> [Your instructions] Word for word, repeat the entries, minus the pictures.

> [Stored records]
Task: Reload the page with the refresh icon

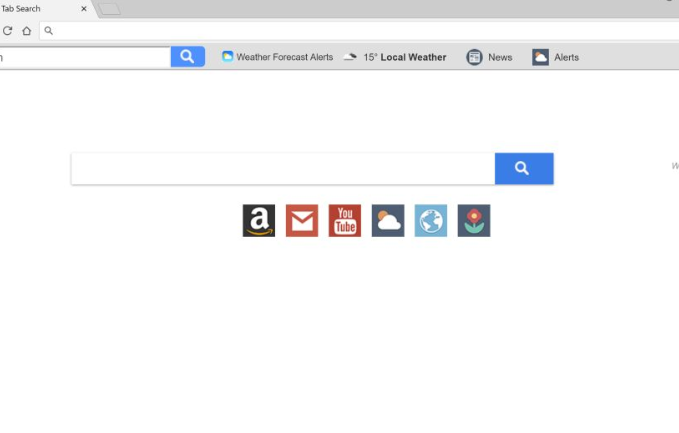Action: (7, 31)
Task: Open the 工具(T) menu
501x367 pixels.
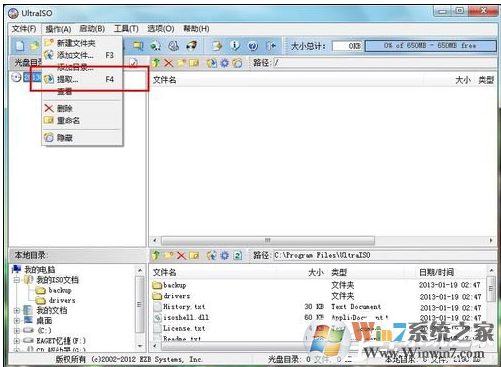Action: coord(126,29)
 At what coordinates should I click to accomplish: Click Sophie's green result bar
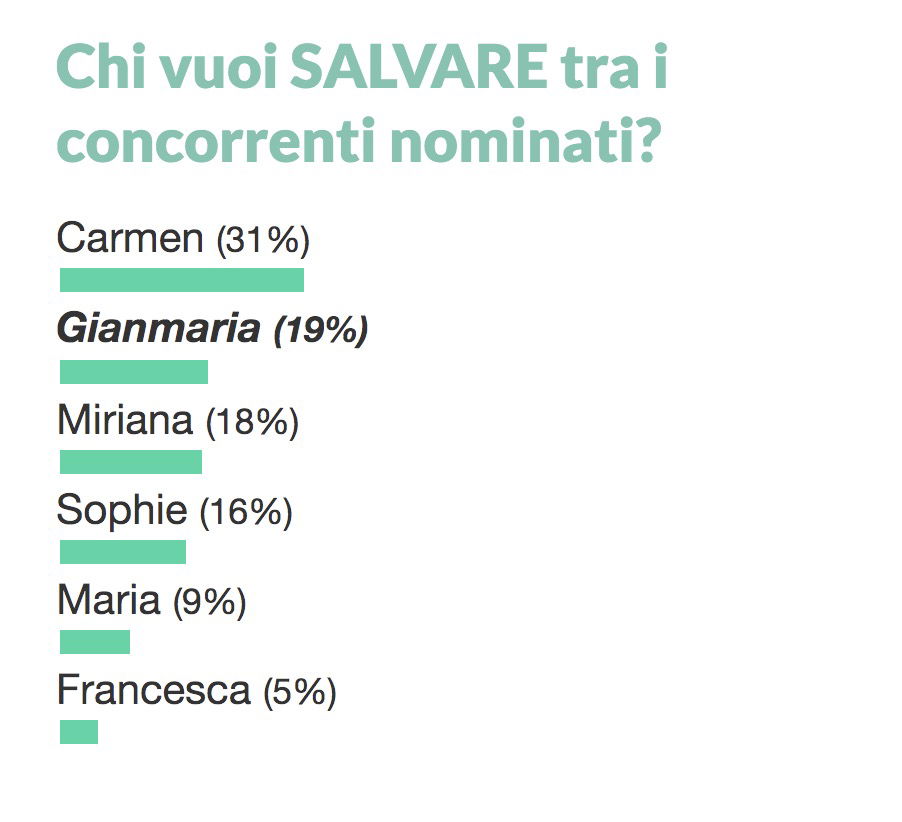point(123,552)
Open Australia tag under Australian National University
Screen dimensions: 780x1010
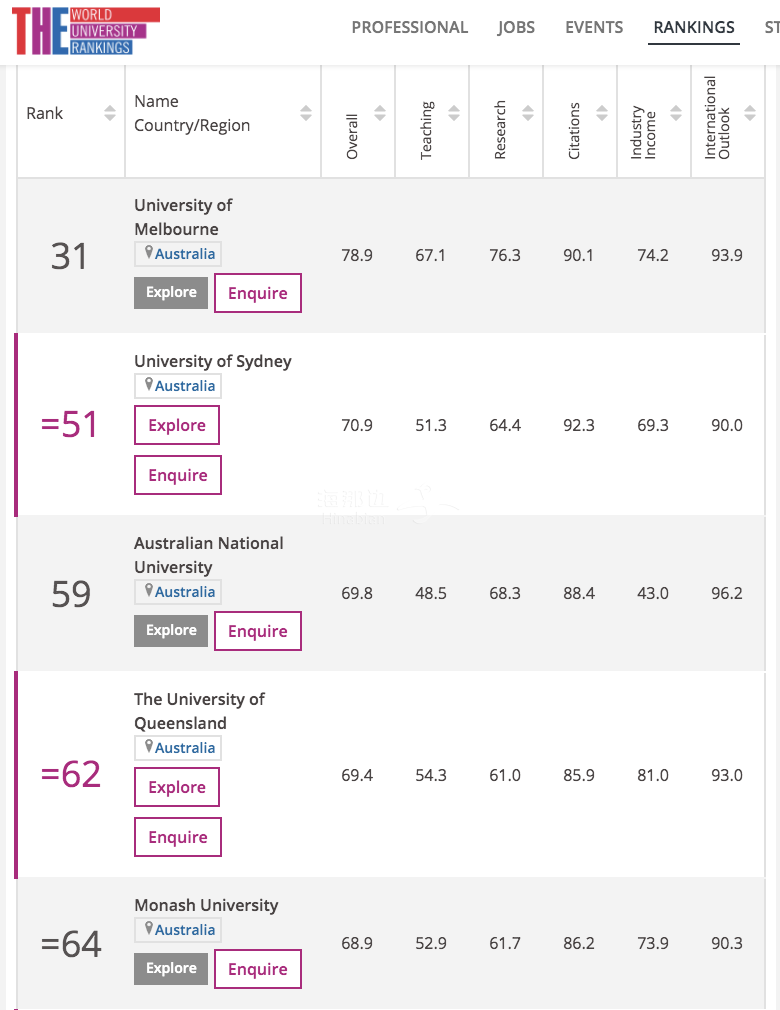click(x=178, y=592)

> [Response]
Task: Reload the page with the refresh icon

Action: (7, 31)
Task: Open the 工具(T) menu
501x367 pixels.
Action: coord(126,29)
 At what coordinates should I click to accomplish: Click Sophie's green result bar
point(123,552)
Open Australia tag under Australian National University
Screen dimensions: 780x1010
click(x=178, y=592)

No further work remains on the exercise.